Task prompt: Would you print each of the entries below precisely as given?

Records for this task:
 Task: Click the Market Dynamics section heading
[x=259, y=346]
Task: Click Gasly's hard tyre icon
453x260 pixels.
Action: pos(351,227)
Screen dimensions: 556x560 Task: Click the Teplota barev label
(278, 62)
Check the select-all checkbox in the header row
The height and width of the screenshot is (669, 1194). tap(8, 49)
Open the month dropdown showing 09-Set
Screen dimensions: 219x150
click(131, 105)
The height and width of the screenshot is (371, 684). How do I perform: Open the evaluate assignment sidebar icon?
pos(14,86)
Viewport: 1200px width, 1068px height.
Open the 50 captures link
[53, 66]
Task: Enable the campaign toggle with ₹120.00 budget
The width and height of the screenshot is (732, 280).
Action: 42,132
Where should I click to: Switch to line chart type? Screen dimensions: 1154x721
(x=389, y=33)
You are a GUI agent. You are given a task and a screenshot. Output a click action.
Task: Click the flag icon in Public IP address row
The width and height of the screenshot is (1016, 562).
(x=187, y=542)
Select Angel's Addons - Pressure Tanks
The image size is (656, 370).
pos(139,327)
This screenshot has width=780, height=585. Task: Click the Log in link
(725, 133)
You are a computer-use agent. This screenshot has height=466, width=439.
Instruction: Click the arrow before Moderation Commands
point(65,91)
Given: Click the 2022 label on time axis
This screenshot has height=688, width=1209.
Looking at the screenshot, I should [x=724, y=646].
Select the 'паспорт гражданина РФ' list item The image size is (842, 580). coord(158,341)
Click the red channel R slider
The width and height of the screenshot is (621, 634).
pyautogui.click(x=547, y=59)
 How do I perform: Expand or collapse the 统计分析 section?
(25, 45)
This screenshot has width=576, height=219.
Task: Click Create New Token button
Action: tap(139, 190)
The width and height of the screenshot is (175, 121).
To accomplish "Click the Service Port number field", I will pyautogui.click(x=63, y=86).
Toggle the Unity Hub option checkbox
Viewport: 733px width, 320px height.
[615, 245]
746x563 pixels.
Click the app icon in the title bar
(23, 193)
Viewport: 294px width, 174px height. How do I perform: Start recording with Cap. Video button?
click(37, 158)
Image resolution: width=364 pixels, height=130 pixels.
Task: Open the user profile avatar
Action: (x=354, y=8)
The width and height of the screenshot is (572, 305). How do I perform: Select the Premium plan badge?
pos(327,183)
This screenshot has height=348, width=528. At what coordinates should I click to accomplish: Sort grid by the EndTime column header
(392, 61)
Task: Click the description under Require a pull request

Exercise result:
 Task: Click the Market Dynamics section heading
[x=259, y=346]
Task: Click Gasly's hard tyre icon
453x260 pixels.
Action: pos(351,227)
Screen dimensions: 556x560 Task: Click the Teplota barev label
(278, 62)
Check the select-all checkbox in the header row
The height and width of the screenshot is (669, 1194). tap(8, 49)
Open the month dropdown showing 09-Set
Screen dimensions: 219x150
click(131, 105)
The height and width of the screenshot is (371, 684). How do I perform: Open the evaluate assignment sidebar icon?
pos(14,86)
Viewport: 1200px width, 1068px height.
Open the 50 captures link
[53, 66]
Task: Enable the campaign toggle with ₹120.00 budget
The width and height of the screenshot is (732, 280).
Action: 42,132
Where should I click to: Switch to line chart type? Screen dimensions: 1154x721
(x=389, y=33)
You are a GUI agent. You are given a task and a screenshot. Output a click action.
Task: Click the flag icon in Public IP address row
The width and height of the screenshot is (1016, 562).
(x=187, y=542)
Select Angel's Addons - Pressure Tanks
The image size is (656, 370).
pos(139,327)
This screenshot has width=780, height=585. Task: Click the Log in link
(725, 133)
You are a computer-use agent. This screenshot has height=466, width=439.
Instruction: Click the arrow before Moderation Commands
point(65,91)
Given: Click the 2022 label on time axis
This screenshot has height=688, width=1209.
Looking at the screenshot, I should [x=724, y=646].
Select the 'паспорт гражданина РФ' list item The image size is (842, 580). coord(158,341)
Click the red channel R slider
The width and height of the screenshot is (621, 634).
pyautogui.click(x=547, y=59)
 How do I perform: Expand or collapse the 统计分析 section?
(25, 45)
This screenshot has width=576, height=219.
Task: Click Create New Token button
Action: tap(139, 190)
The width and height of the screenshot is (175, 121).
To accomplish "Click the Service Port number field", I will pyautogui.click(x=63, y=86).
Toggle the Unity Hub option checkbox
Viewport: 733px width, 320px height.
[615, 245]
746x563 pixels.
Click the app icon in the title bar
(23, 193)
Viewport: 294px width, 174px height. How do I perform: Start recording with Cap. Video button?
click(37, 158)
Image resolution: width=364 pixels, height=130 pixels.
Task: Open the user profile avatar
Action: (x=354, y=8)
The width and height of the screenshot is (572, 305). How do I perform: Select the Premium plan badge?
pos(327,183)
This screenshot has height=348, width=528. At what coordinates should I click to accomplish: Sort grid by the EndTime column header
(392, 61)
Task: Click the description under Require a pull request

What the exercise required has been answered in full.